# Como poner control digital a radio analogica?



## hora88 (Ene 6, 2018)

Quiero saber como ponerle botones digitales y display a una radio analogica . Tengo display de equipo de musica y botones de monitor de pc. Se puede realizar? ...


----------



## Daniel Lopes (Ene 6, 2018)

hora88 dijo:


> Quiero saber como ponerle botones digitales y display a una radio analogica . Tengo display de equipo de musica y botones de monitor de pc. Se puede realizar? ...


Puder puede , pero es sin dudas un proyecto de elevada envergadura , requer sólidos conocimentos de circuitos de RF (radiofrequenzia), de circuitos digitales y tanbien  programación (Software).
Enfin lo tenpero sale mucho mas caro que lo pez!.
Att,

Daniel Lopes.


----------



## hora88 (Ene 6, 2018)

gracias por responder daniel. el problema es lo del software porque no tengo pc. supongo que es para programar un arduino.. pensaba que se podia hacer algo mas simple.


----------



## Scooter (Ene 6, 2018)

Olvídalo. Es "inviable".


En realidad cualquier cosa es viable pero hasta donde se un sintonizador analógico se parece a uno digital como un huevo a una castaña.
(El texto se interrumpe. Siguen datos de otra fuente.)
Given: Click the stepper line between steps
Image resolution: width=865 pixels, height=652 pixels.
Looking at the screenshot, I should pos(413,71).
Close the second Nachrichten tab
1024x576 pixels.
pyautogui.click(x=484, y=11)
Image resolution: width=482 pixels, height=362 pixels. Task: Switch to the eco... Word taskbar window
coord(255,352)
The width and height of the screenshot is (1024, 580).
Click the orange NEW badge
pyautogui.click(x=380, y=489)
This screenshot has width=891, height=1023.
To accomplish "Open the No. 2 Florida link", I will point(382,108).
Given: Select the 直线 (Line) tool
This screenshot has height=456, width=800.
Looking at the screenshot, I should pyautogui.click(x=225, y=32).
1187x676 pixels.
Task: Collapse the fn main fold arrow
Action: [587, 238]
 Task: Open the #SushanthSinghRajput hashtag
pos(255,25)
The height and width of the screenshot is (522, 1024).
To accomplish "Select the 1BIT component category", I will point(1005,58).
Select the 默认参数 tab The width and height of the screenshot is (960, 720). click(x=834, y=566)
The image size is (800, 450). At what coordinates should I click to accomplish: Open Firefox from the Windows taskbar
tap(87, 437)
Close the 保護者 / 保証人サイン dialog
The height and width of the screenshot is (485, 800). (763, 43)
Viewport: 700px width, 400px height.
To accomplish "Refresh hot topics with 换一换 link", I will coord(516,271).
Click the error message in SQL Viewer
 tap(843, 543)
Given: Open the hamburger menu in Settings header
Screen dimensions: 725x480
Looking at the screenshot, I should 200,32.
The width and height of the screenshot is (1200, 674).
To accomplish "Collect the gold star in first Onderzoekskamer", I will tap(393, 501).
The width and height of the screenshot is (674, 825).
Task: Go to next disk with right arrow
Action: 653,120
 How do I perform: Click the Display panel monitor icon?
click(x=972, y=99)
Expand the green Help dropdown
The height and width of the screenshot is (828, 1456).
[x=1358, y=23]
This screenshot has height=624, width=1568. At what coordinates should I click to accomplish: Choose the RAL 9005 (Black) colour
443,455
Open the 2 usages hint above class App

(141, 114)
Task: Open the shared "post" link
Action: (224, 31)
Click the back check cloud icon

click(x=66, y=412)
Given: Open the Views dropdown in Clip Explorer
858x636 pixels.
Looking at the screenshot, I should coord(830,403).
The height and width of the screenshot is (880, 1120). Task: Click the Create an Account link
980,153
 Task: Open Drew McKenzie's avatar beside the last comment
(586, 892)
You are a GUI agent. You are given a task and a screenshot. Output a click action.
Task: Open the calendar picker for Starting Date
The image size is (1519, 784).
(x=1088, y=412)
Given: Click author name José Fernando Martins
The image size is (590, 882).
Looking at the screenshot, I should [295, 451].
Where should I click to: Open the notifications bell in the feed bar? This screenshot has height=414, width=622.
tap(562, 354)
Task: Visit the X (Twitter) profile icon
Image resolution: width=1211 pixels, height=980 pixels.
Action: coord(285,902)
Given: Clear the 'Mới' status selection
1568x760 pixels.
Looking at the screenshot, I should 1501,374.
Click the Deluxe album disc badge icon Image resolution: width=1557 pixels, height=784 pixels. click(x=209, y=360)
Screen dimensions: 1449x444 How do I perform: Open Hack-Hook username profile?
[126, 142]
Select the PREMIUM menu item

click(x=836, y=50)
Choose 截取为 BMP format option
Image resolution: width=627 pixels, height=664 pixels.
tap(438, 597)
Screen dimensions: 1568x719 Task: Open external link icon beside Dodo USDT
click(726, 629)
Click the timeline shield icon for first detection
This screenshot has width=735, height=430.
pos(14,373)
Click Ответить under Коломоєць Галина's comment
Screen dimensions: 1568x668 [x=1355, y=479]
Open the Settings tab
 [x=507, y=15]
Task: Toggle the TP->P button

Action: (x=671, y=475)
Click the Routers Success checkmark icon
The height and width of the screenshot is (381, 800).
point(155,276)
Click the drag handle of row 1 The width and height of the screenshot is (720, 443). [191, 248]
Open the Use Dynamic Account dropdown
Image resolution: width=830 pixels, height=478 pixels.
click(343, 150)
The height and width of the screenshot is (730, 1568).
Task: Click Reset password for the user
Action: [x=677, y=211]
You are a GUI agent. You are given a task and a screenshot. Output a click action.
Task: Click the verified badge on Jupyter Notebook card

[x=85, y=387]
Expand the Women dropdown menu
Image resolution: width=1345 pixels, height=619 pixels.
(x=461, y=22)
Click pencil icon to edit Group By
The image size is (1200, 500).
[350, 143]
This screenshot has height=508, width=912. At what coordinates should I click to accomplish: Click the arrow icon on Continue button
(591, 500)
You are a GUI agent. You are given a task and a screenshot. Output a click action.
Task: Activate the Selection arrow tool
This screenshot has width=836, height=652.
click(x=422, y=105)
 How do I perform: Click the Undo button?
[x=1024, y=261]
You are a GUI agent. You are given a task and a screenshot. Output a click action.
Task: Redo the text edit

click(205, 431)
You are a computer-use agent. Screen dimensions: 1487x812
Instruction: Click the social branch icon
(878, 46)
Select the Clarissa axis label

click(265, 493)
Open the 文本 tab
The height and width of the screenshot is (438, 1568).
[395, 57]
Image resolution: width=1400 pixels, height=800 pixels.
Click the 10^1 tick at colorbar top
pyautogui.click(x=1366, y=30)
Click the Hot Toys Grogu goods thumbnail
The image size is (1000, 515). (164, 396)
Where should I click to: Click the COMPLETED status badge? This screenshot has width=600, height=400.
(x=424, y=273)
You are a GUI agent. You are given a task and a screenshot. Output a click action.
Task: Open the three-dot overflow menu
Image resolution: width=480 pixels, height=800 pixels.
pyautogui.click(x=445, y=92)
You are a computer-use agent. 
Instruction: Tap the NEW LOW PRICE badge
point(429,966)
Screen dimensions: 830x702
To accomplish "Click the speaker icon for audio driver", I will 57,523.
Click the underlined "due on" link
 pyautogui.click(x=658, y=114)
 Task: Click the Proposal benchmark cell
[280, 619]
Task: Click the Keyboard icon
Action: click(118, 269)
Si es por aprender, está bien. Si es por aprovechar las piezas recicladas es totalmente absurdo.


----------



## Daniel Lopes (Ene 6, 2018)

Scooter dijo:


> Olvídalo. Es "inviable".
> 
> 
> En realidad cualquier cosa es viable pero hasta donde se un sintonizador analógico se parece a uno digital como un huevo a una castaña.
> ...


Totalmente inviable , nin tanto , en realidad es trabajoso o sea requer mucho trabajo para lograr tal ezicto a punto de no conpensar.
Tienes que sacar lo capacitor variable y adaptar en su lugar diodos Varicaps.
Tienes que montar un PLL comandado por un uProcesador o quizaz un PIC , o mismo un Arduino.
tienes que hacer una interface analógica para conpatibilizar las tensiones de los diodos Varicaps  , donde un es lo responsable por sintonizar lo oscilador local y lo (o los) otro(s) son los responsables por la sintonia del paso de entrada de antena.
la tensión de sintonia del oscilador local es generada por lo PLL y ese es comandado por lo UProcesador o PIC o Arduino que tanbien si comunica con lo display LCD y los botones de Up y Down.
Todas las tres posibilidad requerem un Software especifico.
Enfin muuuucho trabajo , seguramente NO conpensa.
Acuerdo con Don Scooter si es para apriender como todo anda , vale , ahora is es para reciclar alguna charrata  eso NO conpensa nin lejos.
Att,
Daniel Lopes.


----------



## DOSMETROS (Ene 6, 2018)

Podés adosarle un potenciómetro al sintonizador , los extremos del potenciómetro irán a los medios de dos presets cuyos extremos estarán conectadoe entre +B y masa.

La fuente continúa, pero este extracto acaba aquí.